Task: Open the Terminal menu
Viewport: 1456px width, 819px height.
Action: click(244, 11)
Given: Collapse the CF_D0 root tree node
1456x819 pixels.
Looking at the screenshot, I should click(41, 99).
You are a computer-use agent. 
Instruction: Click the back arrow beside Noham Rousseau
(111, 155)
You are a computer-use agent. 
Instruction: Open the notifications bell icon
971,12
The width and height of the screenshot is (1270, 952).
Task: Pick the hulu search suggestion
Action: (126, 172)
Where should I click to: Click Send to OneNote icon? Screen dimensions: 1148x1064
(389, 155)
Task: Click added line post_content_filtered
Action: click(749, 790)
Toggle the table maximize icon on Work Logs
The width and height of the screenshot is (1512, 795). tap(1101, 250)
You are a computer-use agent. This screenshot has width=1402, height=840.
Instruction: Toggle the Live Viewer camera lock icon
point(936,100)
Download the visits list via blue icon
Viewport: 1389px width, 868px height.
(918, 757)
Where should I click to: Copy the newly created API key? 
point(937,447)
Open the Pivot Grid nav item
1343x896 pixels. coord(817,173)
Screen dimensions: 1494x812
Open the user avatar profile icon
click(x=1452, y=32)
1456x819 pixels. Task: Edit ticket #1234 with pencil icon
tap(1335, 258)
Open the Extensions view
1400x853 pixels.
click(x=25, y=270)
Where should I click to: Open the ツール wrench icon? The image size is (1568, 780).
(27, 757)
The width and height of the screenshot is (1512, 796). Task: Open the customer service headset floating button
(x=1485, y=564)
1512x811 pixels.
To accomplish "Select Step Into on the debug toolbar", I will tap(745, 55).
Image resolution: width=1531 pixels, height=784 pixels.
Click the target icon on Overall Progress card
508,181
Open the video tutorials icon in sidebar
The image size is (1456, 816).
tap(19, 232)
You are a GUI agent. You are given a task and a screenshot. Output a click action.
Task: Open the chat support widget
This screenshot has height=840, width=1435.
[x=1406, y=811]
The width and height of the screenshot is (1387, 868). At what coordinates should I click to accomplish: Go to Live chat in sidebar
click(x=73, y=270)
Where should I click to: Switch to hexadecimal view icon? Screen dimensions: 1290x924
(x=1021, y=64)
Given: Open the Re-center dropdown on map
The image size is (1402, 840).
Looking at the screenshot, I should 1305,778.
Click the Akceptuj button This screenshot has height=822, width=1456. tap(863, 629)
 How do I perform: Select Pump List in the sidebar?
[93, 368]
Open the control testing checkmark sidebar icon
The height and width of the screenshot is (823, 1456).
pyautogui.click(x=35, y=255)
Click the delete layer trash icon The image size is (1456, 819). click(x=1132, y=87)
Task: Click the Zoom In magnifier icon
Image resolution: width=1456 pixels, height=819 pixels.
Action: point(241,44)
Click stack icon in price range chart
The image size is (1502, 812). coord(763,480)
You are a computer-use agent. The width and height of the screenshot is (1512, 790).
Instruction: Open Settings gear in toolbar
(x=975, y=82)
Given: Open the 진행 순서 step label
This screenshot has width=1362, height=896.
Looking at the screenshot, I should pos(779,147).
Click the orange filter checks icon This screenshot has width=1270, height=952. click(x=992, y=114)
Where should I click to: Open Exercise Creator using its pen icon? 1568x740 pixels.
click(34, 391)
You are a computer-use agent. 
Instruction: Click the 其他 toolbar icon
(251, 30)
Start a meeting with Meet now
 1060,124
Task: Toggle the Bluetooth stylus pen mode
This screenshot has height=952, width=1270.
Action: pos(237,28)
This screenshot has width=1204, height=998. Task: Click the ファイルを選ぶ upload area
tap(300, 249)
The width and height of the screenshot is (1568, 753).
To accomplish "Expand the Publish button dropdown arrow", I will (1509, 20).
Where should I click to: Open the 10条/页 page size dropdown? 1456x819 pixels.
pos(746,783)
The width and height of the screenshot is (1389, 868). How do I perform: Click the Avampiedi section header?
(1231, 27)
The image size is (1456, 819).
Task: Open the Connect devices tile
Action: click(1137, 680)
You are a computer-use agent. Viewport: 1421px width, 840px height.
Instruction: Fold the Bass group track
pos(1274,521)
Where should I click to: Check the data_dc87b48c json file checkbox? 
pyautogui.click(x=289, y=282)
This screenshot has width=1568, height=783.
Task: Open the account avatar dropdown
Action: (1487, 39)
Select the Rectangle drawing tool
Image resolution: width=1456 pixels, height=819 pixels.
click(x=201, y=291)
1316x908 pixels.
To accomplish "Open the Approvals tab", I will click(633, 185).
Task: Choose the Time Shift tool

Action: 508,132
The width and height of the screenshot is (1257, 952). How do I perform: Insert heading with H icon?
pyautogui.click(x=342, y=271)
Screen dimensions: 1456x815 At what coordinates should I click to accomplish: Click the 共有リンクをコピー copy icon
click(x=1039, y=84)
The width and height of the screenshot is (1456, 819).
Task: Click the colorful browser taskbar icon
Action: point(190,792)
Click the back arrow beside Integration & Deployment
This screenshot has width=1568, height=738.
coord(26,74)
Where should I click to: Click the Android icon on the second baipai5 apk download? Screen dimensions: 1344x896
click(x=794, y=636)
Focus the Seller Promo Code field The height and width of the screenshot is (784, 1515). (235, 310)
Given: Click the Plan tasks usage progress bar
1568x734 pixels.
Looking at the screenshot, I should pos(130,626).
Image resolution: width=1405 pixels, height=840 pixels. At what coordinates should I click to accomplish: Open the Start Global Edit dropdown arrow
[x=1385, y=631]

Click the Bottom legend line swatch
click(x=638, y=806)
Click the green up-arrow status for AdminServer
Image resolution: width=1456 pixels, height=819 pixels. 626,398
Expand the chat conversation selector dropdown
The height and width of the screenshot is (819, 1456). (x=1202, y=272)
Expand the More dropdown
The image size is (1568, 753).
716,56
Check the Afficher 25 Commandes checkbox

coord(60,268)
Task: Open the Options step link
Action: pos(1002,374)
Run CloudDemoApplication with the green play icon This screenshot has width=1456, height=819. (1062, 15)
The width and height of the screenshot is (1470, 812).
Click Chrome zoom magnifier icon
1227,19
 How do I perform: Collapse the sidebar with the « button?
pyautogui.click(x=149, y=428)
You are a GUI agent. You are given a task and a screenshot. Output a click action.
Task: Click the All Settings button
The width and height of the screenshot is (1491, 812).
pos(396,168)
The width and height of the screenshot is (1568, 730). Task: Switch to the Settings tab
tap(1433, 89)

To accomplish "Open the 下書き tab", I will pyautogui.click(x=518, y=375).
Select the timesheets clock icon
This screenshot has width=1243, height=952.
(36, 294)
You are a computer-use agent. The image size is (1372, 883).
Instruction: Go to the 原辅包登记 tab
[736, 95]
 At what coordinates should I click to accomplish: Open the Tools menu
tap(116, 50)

════════════════

Brief: For the lines above, output exactly those from the line containing "Click the back arrow beside Integration" through the line containing "Given: Click the", and skip the others.

Task answer:
Click the back arrow beside Integration & Deployment
This screenshot has width=1568, height=738.
coord(26,74)
Where should I click to: Click the Android icon on the second baipai5 apk download? Screen dimensions: 1344x896
click(x=794, y=636)
Focus the Seller Promo Code field The height and width of the screenshot is (784, 1515). (235, 310)
Given: Click the Plan tasks usage progress bar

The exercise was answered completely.